"Wishing, therefore, in our province to spread an increase of divine worship, and especially to extol further the praise of so great a patron, with the wills, counsel, and assent of our brethren and the clergy in the said convocation, and no less at the special instance of the said most Christian Prince, we have determined that the memory of that most holy confessor everywhere throughout our province should be exalted with feelings of prayers and devotions [votivis et devotis affectibus]."

Then follows the decree above mentioned.

This mass of extravagant folly and blind superstition, this presumptuous sharing of God's omnipotence and sovereign might with the power of such poor erring fellow-mortals as the corrupt ministers of a corrupt church had presumptuously ranked among the inhabitants of heaven,—thus daring to forestal the judgment of Christ at the last day, and to pronounce on the glory of a man whose spiritual state Omniscience alone can know,—it is impossible to contemplate without feelings of gratitude that Heaven's mercy has released us from such perverted use of the Gospel of the Saviour; nor without a prayer that the Spirit of light and truth would guide those of our fellow-creatures who are still walking in the same land of darkness and error, into the clear light of Christian truth.

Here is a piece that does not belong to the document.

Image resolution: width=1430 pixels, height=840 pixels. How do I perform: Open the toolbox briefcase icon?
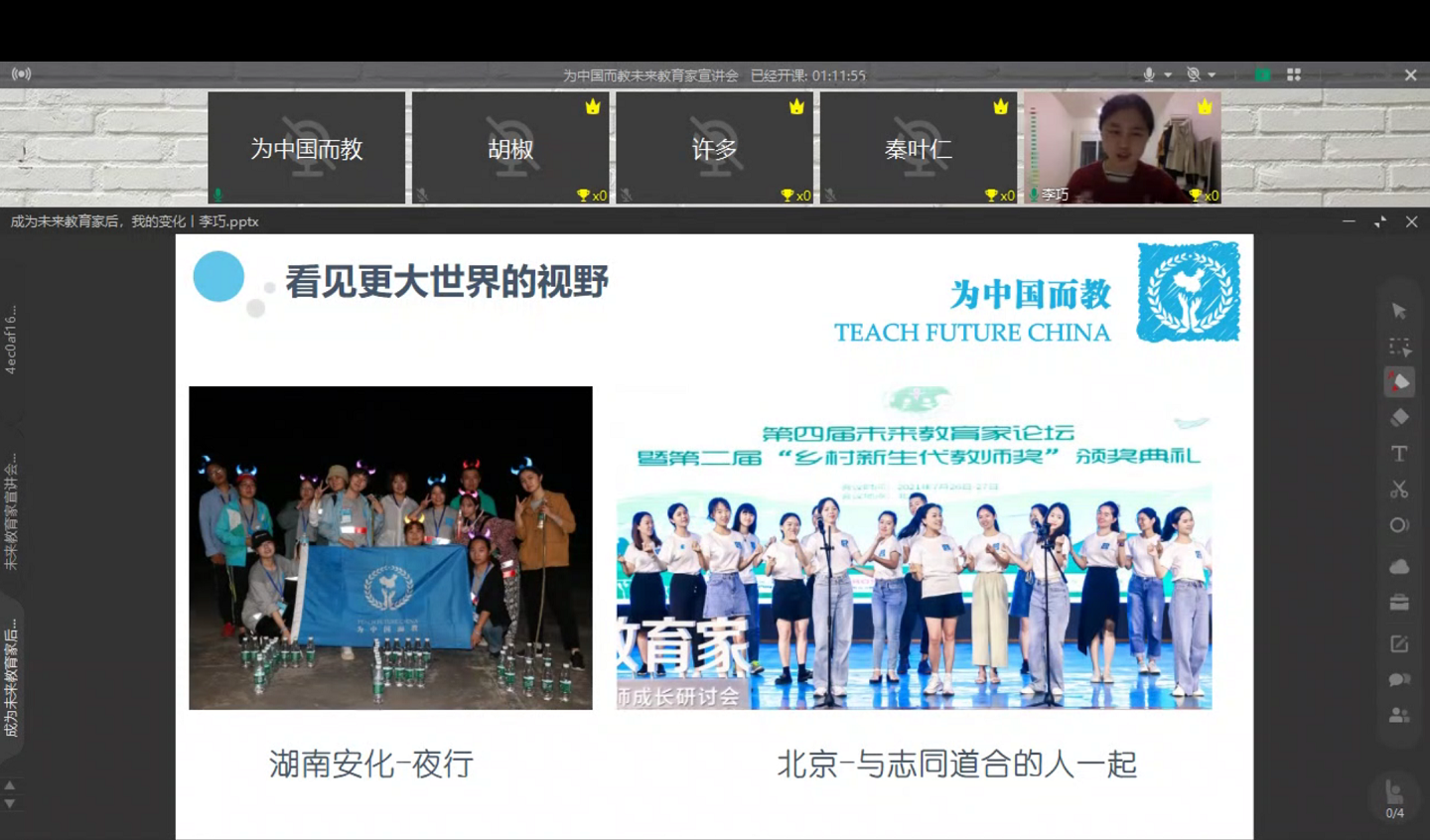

The Author, to whom the following "Song of Agincourt" has been familiar from his childhood, cannot refrain from inserting it here. This is that ancient, and, as it is believed, contemporary ballad, which has preserved to our times that golden stanza which appears in the title page of these volumes; and every word of which reflects the character of Henry as a hero and a merciful man. The quotation, also, from Burnet's History of Music, and the contemporary song to which he refers, will, it is presumed, be generally acceptable.

SONG OF AGINCOURT.

As our King lay on his bed,
All musing at the hour of prime,[148]
He bethought him of the King of France,
And tribute due for so long a time.

He called unto him his lovely page,
His lovely page then called he;
Saying, You must go to the King in France,
To the King in France right speedily.

Tell him to send me my tribute home,
Ten ton of gold that is due to me;
Unless he send me my tribute home,
Soon in French land I will him see.

Away then goes this lovely page
As fast, as fast as he could hie;
And, when he came to the King in France,
He fell all down on his bended knee.

My master greets you, sir, and says,
Ten ton of gold is due to me;
Unless you send me my tribute home,
You in French land soon shall see me.